InfinityScale TECHNOLOGY – SANCluster Scale out Technology

SANCluster InfinityScale Storage architecture consists of two main parts: the metadata cluster and the Distributed storage cluster. A typical system will have 3 or more storage servers, and at least one pair of metadata servers. Network options include 10 GbE ,40 GbE up to 200 Gb InfiniBand. Different from typical SAN or NAS storage, there is no controller or gateway in our system. By separating metadata from storage nodes, our solution can provide the efficient handling of either large size (>10 GB) files or small size (kb-sized) files.

1. Metadata Cluster

The metadata server manages the functions of file creation and file open in the system. The cluster has three key functions. First, it manages the metadata of the file system such as directory (tree) structure, time of creation, owner ID, access permission, and etc. Second, it develops the global namespace, allowing each application server to access the files and coordinates the data traffic between the application server cluster and the storage server cluster. Finally, it provides the management interface for the systems. Since the index and metadata information of a file usually are a few hundred bytes in size, we equip each metadata sever with two SSDs. Leveraging SSDs’ performance as a storage medium, and with the specially designed algorithm of our proprietary file system, our system can manage more than billion files. In an actual deployment of a 5 PB system, there are 18 metadata servers actively managing over 40 billion files.Separating metadata from the storage node has eliminated the system concern on file limitation under a single directory. SANCluster Storage has an actual customer case with tens of millions of files built in a single directory.
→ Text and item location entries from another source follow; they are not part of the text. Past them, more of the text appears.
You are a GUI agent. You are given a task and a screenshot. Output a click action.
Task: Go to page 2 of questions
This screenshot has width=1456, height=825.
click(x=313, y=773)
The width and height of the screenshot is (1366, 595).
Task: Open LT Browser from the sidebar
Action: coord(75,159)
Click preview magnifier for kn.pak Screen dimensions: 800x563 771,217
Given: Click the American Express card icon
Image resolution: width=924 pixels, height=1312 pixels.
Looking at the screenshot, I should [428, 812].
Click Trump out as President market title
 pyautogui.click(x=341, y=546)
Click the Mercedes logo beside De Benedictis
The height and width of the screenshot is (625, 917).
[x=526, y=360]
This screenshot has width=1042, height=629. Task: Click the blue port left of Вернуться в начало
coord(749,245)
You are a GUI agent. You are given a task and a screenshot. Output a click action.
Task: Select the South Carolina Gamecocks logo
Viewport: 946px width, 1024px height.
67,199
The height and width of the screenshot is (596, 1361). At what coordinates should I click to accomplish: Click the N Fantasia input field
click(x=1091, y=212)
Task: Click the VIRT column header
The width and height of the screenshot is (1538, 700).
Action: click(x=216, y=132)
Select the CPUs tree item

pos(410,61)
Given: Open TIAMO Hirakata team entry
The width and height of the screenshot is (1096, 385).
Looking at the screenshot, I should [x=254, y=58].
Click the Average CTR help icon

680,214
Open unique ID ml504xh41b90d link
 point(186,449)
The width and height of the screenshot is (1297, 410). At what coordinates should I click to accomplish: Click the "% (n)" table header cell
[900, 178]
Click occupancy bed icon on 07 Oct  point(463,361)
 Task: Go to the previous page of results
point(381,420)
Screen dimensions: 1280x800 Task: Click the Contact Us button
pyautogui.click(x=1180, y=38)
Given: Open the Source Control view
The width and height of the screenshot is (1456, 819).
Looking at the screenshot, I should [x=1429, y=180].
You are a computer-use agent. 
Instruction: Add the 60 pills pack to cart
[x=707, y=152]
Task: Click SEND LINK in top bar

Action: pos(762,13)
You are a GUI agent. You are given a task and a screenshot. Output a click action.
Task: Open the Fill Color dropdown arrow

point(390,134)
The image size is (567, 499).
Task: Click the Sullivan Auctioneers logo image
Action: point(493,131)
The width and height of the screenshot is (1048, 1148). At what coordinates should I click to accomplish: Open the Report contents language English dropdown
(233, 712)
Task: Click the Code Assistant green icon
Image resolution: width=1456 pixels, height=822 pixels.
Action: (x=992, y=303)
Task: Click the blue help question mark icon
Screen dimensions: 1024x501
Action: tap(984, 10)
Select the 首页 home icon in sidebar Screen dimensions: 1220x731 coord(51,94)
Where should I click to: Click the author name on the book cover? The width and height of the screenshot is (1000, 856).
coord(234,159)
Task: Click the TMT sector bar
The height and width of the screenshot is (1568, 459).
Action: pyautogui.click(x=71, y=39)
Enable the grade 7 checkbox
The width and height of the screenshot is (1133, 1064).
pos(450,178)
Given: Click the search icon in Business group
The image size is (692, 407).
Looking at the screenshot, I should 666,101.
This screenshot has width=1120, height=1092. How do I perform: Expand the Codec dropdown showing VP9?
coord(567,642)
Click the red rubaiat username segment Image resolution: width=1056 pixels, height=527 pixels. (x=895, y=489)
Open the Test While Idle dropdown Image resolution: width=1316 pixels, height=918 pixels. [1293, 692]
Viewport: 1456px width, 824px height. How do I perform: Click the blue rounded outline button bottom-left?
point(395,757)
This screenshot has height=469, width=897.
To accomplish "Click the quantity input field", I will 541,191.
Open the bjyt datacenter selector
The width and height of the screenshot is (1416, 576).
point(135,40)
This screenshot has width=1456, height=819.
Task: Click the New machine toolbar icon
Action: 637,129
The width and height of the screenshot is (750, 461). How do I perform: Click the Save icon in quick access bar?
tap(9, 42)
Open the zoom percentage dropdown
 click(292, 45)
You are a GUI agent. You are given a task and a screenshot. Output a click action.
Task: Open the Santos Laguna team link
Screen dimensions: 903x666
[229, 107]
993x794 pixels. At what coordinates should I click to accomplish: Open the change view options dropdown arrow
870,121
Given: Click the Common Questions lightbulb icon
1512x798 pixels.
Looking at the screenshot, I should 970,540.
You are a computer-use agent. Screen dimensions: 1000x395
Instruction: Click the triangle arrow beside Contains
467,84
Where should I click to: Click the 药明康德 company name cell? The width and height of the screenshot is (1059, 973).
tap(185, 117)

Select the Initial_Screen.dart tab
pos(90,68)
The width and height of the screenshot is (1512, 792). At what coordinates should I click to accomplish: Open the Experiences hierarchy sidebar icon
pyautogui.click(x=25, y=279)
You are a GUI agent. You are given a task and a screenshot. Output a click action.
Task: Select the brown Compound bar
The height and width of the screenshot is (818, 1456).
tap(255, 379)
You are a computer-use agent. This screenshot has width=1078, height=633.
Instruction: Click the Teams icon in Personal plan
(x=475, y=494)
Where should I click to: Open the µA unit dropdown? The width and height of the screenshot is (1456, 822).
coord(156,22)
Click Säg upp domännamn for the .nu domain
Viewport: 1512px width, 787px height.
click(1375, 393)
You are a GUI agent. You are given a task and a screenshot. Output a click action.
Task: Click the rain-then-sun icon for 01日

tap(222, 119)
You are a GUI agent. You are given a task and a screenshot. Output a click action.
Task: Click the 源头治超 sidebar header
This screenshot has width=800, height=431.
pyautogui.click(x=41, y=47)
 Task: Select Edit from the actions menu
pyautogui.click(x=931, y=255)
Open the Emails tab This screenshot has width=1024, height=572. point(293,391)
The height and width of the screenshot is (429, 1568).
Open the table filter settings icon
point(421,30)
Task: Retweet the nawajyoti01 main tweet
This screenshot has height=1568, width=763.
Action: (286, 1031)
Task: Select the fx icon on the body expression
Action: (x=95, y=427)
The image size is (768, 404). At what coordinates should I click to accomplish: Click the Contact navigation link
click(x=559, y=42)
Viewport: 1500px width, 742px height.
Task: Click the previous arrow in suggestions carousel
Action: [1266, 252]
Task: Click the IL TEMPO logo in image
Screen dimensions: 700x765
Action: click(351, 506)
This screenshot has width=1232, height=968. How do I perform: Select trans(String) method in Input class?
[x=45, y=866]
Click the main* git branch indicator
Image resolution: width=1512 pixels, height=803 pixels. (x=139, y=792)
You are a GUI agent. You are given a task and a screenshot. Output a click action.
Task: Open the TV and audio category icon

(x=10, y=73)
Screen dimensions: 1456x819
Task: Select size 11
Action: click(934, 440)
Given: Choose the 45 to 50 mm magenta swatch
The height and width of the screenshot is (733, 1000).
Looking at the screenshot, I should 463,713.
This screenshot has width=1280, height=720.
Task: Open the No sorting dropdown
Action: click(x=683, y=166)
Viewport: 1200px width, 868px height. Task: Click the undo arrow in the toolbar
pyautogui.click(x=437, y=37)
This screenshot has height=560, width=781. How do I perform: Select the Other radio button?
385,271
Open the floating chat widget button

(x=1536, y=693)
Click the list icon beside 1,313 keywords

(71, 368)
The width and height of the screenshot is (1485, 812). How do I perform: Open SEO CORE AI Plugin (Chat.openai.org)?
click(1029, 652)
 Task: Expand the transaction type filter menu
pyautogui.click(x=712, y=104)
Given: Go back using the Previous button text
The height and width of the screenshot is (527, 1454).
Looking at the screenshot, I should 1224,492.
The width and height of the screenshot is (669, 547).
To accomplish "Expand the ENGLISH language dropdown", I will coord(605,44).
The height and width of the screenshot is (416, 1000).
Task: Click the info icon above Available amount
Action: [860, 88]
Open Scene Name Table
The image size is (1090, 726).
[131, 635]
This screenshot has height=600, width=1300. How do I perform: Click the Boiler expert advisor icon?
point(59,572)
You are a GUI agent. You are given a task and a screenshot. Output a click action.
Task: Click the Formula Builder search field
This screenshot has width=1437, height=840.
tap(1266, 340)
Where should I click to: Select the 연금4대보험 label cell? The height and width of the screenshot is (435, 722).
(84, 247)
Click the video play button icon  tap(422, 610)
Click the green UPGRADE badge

And there is no limit on the number of directories in one system.

SANcluster InfinityScale Filesystem Architecture

2. Distributed Storage Cluster

Storage servers (aka storage nodes) manage data storage and provide I/O services to application servers. Data is replicated and distributed across multiple storage servers. We offer theoretical support on cluster sizes of over 10,000 servers providing Exabyte (EB) level capacity and have actual deployments of more than 400 servers in one cluster.

When a file is being stored, the application server will first communicate with metadata server to receive instructions on where to store the file. And then the file will be sliced up, if the file is more than 64 MB, or, if it is less than 64 MB simply stored to the storage server. The metadata server is only involved, when there is a metadata-related operation. When application servers access data, they only communicate to the metadata controller once, and access the requested data from storage servers without further interaction with metadata servers.

Application Server Cluster

By installing client-side software (a MB size driver), these application servers can access the storage cluster as a local drive. Data can be stored and shared in one single storage pool.

Multiple terminals of various operating systems such as Window, Linux, Mac, and Unix can simultaneously access the storage system. We have theoretical support on cluster sizes of 40,000 servers, with actual deployments of more than 1,000 servers in a high-performance computing site.

InfinityScale file system is a proprietary and completely POSIX-compliant cluster file system. It replicates and distributes files across nodes in the storage server cluster.

Key Functions of SANCluster InfinityScale file system is:

Virtualizes storage resources across all available storage servers into a unified storage pool and provides a single global namespace
Controls metadata servers to provide support on data dispatch, including metadata-intensive applications and a large amount of concurrent file access
Manages the system’s automated self-monitoring mechanism, consistently checking system condition and performance level, it can proactively single out near-inactive stage hardware, either disks or servers, to provide high data availability, eliminating system downtime
Provides system maintenance and upgrade

Global Namespace

Increased storage is accessible in the same location or folders. Server shared storage disks are increased under the same storage.

InfinityScale Single Name Space Capability

Hardware failure tolerance

It depends on the size of the cluster and what method customer use on data protection with redundancy. Usually a cluster can sustain normal operation with one storage server failure. Therefore, if a cluster is equipped with 16-drive nodes, a total of 16 disks can fail without cluster downtime. Similarly, with 36-drive nodes, the cluster will still be up even when 36 disks fail.

We reduce system downtime risk by using a Self-Healing / Self-Monitoring mechanism. The build-in feature detects drive performance periodically, and if the performance does not match what is expected, the system will mark the drive to be read only, will move data out, and ask for new drives for replacement. This is preemptive protection.

When using replica method, one file can be replicated up to 4 replicas. When having 2 replicas, system will still be up with 1 server failure in the cluster. When having 3 replicas, system will still be up with 2 server failure in the cluster. When having 4 replicas, system will still be up with 3 server failure in the cluster of minimum of 5 storage servers.

Besides the replica method, customer can chose our File-level RAID to protect the cluster for better capacity utilization. When using 2+1 File-level RAID, capacity utilization can be up to 67%. When using 4+1 File-level RAID, capacity utilization can be up to 80%. In either case, the cluster can sustain normal operation with 1 server failure.

In addition, our system offers fast rebuild times; much faster than any RAID controller. The failing drive’s data will be moved to a safe location before the next failure. Separately, replication protection provides a complete copy of data and this is used to provide additional protection. Our system supports up to 4 replications.